Leonor de Acevedo, la esposa de César, llegó a Monterrey a primera hora de la tarde. La noticia de la prisión de su marido llegó a ella mucho antes, y, presa de una terrible agonía, quiso, en seguida, acudir junto a su esposo.

—No lo haga, señora —aconsejó Martínez—. Ahora no podría hacer nada por él. Ya me ha dado instrucciones.

—¿Cómo ha podido ser tan loco? —sollozó la joven, cuando ella y el capataz estuvieron encerrados en su casa—. ¿Por qué ha hecho eso?

Durante varios minutos dio rienda suelta a sus lágrimas, luego, algo más calmada, declaró:

—Tenemos que salvarle. Sea como sea, aunque tengamos que dar toda nuestra fortuna. ¡Ya sabía yo que esto tenía que acabar mal! ¡Matar a tres hombres, y uno de ellos el propio gobernador de California! ¿Cómo? ¡Oh! Ya sé que es inútil lamentarse y que lo hecho no tiene remedio. César tuvo sus motivos para hacer lo que hizo. Estoy segura.

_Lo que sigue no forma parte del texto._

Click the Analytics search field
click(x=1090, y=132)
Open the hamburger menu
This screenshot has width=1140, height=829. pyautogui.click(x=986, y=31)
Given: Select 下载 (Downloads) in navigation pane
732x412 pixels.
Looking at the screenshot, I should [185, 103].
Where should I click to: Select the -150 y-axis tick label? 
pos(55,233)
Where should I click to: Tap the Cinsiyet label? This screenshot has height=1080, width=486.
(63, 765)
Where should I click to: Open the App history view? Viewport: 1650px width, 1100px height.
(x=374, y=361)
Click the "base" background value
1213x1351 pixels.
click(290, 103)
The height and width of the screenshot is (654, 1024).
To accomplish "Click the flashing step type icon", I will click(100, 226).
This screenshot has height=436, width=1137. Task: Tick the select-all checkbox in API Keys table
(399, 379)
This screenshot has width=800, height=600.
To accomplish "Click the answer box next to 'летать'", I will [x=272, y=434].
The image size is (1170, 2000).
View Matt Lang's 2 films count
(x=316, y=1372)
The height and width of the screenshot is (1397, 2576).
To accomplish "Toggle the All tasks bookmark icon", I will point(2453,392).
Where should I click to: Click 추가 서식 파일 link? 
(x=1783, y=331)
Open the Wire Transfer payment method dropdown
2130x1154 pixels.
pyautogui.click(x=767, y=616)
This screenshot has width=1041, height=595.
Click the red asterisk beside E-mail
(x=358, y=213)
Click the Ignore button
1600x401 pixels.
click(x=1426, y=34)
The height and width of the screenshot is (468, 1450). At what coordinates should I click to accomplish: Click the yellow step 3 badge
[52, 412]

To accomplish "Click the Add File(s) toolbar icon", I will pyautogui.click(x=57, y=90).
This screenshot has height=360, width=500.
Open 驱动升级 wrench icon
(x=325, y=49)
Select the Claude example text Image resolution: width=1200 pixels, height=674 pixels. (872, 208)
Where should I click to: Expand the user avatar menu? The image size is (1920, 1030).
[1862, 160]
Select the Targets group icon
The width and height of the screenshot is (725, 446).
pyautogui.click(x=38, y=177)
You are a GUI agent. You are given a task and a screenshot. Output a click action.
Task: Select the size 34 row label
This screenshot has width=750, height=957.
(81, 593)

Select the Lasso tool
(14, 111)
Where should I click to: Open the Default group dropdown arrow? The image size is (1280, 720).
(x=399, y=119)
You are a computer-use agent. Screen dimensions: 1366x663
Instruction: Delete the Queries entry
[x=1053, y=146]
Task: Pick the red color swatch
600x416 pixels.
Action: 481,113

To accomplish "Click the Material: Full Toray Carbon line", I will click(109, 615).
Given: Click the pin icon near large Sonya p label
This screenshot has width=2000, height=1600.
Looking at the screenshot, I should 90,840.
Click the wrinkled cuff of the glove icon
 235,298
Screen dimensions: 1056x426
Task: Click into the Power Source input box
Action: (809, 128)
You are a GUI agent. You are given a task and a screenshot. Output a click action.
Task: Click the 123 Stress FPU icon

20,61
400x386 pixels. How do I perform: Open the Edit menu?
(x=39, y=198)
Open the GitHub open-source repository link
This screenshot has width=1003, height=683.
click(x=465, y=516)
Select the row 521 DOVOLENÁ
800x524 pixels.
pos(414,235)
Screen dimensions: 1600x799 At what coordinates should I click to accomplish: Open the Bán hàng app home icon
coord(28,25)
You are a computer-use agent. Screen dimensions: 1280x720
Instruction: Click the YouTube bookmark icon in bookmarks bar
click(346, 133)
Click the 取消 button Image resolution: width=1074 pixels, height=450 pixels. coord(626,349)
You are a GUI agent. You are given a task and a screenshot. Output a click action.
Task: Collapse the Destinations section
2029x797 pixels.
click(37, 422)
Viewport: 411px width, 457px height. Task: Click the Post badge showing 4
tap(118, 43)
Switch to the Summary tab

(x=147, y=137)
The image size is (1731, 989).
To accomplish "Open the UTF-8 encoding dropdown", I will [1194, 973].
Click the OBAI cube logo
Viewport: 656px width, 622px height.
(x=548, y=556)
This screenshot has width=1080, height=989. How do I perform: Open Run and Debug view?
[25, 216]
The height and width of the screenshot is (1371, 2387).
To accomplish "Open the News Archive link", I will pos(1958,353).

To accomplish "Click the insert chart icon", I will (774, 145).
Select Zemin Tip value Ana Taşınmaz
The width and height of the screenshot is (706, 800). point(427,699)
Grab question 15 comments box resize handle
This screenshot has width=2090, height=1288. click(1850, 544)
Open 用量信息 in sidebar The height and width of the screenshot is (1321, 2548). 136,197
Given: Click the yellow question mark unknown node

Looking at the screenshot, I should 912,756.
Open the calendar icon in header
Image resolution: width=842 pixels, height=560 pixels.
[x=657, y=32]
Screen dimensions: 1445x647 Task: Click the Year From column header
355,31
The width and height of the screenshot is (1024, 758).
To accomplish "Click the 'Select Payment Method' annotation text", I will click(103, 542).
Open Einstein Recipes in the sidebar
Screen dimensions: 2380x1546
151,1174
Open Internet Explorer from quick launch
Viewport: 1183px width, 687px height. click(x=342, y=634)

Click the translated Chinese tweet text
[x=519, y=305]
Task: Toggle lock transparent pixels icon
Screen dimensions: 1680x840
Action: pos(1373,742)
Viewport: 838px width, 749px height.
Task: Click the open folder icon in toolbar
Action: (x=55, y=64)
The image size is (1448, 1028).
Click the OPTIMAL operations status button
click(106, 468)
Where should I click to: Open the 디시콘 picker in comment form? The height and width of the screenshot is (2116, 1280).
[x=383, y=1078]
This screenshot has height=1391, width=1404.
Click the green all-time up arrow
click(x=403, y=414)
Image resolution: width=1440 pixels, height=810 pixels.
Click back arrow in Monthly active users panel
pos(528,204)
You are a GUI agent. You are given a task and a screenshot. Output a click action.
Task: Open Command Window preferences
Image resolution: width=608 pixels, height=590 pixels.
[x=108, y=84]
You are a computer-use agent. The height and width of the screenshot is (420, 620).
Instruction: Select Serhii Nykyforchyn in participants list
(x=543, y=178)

—El señor me dejó una carta para usted —anunció Martínez—. Creo que temía algo de lo que ha ocurrido.

—¿Una carta? —La esperanza brilló en los hermosos ojos de Leonor—. ¡Pronto! ¿Dónde está? Dámela en seguida.

Julián salió de la estancia, regresando un momento después con una carta y un paquete. Éste contenía el antifaz y las armas del
Coyote
, así como su traje. Leonor abrió en seguida la carta y a medida que la iba leyendo su rostro se iba iluminando.